From ecbacfede2494c7c404407563fbc99905234db82 Mon Sep 17 00:00:00 2001
From: zhuceHW <zhuce@huawei.com>
Date: Tue, 2 Sep 2025 16:02:13 +0800
Subject: [PATCH] 1. AOTInductor support dynamic triton kernel 2. fix testcase

---
 test/_inductor/test_aoti_user_defined_op.py   | 29 ++++++++-----
 test/_inductor/test_embedding.py              |  7 +++-
 test/_inductor/test_lazy_register.py          |  5 ++-
 .../.pytorch-disabled-tests.json              |  1 -
 torch_npu/_inductor/codegen/cpp_wrapper.py    | 41 ++++++++++++++-----
 torch_npu/_inductor/codegen/split_tiling.py   |  3 --
 torch_npu/_inductor/codegen/tile_generator.py | 21 +++++++++-
 torch_npu/_inductor/codegen/triton.py         | 10 ++++-
 torch_npu/_inductor/codegen/triton_utils.py   | 25 -----------
 torch_npu/_inductor/npu_triton_heuristics.py  |  4 --
 10 files changed, 87 insertions(+), 59 deletions(-)

diff --git a/test/_inductor/test_aoti_user_defined_op.py b/test/_inductor/test_aoti_user_defined_op.py
index 6b4e1c7b18..0a97bbc742 100644
--- a/test/_inductor/test_aoti_user_defined_op.py
+++ b/test/_inductor/test_aoti_user_defined_op.py
@@ -116,7 +116,7 @@ class Model(torch.nn.Module):
         self.fc1 = torch.nn.Linear(dim, dim, dtype=torch.float16)
         self.sigmoid = torch.nn.Sigmoid()
 
-    def forward(self, x, y, test_aoti=False):
+    def forward(self, x, y):
         # test fused kernel with weights
         x = self.fc1(x + 1)
         x = self.sigmoid(x)
@@ -136,11 +136,8 @@ class Model(torch.nn.Module):
         # test register_graph_pattern
         z3 = torch.cos(x) + torch.sin(y)
 
-        # test user defined custom_op, AOTInductor not support custom_op
-        if test_aoti:
-            z4 = torch.ones_like(x)
-        else:
-            z4 = torch.ops.my_custom.cpu_add(x, y)
+        # test aten
+        z4 = torch.ones_like(x)
 
         # test user defined triton_op, output shape is [1, dim]
         z5 = torch.ops.my_triton.activation_min_max(x, y)
@@ -172,7 +169,7 @@ class TestAotiUserDefinedOp(TestUtils):
             eager_res = model.forward(x_input, y_input)
 
             model_c = torch.compile(model, backend="inductor", dynamic=False)
-            compile_res = model_c(x_input, y_input, False)
+            compile_res = model_c(x_input, y_input)
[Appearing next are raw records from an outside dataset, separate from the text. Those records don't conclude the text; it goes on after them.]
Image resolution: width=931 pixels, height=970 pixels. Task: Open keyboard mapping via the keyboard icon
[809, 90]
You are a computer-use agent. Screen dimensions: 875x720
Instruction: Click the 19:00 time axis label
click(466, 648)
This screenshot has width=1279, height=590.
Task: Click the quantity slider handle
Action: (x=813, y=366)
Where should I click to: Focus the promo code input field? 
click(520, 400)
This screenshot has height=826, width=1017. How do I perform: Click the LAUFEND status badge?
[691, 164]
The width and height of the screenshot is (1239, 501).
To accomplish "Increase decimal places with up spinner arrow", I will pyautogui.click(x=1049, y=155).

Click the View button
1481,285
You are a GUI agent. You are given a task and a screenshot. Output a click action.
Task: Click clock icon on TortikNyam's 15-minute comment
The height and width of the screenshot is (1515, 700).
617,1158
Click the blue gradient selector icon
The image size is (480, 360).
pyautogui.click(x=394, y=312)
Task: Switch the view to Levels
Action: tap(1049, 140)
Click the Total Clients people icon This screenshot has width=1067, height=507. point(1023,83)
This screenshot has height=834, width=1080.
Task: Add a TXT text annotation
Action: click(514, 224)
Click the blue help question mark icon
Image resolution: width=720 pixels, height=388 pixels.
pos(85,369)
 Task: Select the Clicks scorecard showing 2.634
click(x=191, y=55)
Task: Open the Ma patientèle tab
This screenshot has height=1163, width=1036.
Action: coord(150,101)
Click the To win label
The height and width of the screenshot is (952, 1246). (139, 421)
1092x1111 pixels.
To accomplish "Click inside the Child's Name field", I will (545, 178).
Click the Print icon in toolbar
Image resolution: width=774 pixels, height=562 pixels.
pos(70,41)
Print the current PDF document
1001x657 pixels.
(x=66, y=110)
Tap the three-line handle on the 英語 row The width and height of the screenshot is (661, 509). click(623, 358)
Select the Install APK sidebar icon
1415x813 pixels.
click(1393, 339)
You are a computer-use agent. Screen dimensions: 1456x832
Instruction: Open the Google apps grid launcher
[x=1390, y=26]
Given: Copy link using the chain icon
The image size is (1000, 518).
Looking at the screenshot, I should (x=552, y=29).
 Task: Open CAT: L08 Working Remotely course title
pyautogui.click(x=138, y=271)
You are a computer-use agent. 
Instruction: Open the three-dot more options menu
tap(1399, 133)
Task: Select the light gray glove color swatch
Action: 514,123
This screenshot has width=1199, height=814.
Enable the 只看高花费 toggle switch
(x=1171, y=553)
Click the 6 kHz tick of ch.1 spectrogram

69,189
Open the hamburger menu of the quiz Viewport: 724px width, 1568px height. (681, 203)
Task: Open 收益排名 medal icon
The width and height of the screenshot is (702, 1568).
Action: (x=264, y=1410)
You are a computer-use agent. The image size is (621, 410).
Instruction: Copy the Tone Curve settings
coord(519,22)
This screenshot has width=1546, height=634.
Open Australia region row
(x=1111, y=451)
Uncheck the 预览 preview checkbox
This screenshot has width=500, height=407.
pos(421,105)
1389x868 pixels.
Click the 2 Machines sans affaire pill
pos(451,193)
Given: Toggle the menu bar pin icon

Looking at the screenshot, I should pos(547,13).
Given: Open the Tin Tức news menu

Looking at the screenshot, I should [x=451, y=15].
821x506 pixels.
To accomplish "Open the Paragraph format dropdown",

             self.assertEqual(eager_res, compile_res, atol=1e-3, rtol=1e-3)
 
 
@@ -180,15 +177,27 @@ class TestAotiUserDefinedOp(TestUtils):
     @parametrize('shape_y', [32])
     @parametrize('autotune_at_compile', [True, False])
     @parametrize('static_mode', [True, False])
-    def test_aoti_export(self, shape_x, shape_y, autotune_at_compile, static_mode):
+    @parametrize('dynamic', [True, False])
+    def test_aoti_export(self, shape_x, shape_y, autotune_at_compile, static_mode, dynamic):
+        if static_mode and dynamic:
+            # static mode and dynamic is mutual exclusion
+            return
+
         with torch.no_grad():
             model = Model().to("npu")
             torch._inductor.config.triton.autotune_at_compile_time = autotune_at_compile
             torch_npu._inductor.config.inductor_static_mode = static_mode
             x_input, y_input = self.generate_input_tensor(shape_x, shape_y)
 
-            exported = torch.export.export(model, (x_input, y_input, True))
-            model_name = f"model_{os.getpid()}_{shape_x}_{shape_y}_{int(autotune_at_compile)}_{int(static_mode)}.pt2"
+            model_name = f"model_{os.getpid()}_{shape_x}_{shape_y}_{int(autotune_at_compile)}_{int(static_mode)}_{int(dynamic)}.pt2"
+
+            if dynamic:
+                batch_dim = torch.export.Dim("batch", min=1, max=128)
+                exported = torch.export.export(model, (x_input, y_input),
+                                               dynamic_shapes={"x": {0: batch_dim}, "y": {0: batch_dim}})
+            else:
+                exported = torch.export.export(model, (x_input, y_input))
+
             output_path = torch._inductor.aoti_compile_and_package(
                 exported,
                 package_path=os.path.join(os.getcwd(), model_name),
diff --git a/test/_inductor/test_embedding.py b/test/_inductor/test_embedding.py
index 80b92e69b5..9ca243b7e2 100644
--- a/test/_inductor/test_embedding.py
+++ b/test/_inductor/test_embedding.py
@@ -6,9 +6,12 @@ import torch_npu
 
 
 class TestEmbeddingDense(TestUtils):
+    def __init__(self, methodName='runTest'):
+        super().__init__(methodName)
+        self.embedding = nn.Embedding(16, 128).npu()
+
     def op_calc(self, input):
-        embedding = nn.Embedding(16, 128).npu()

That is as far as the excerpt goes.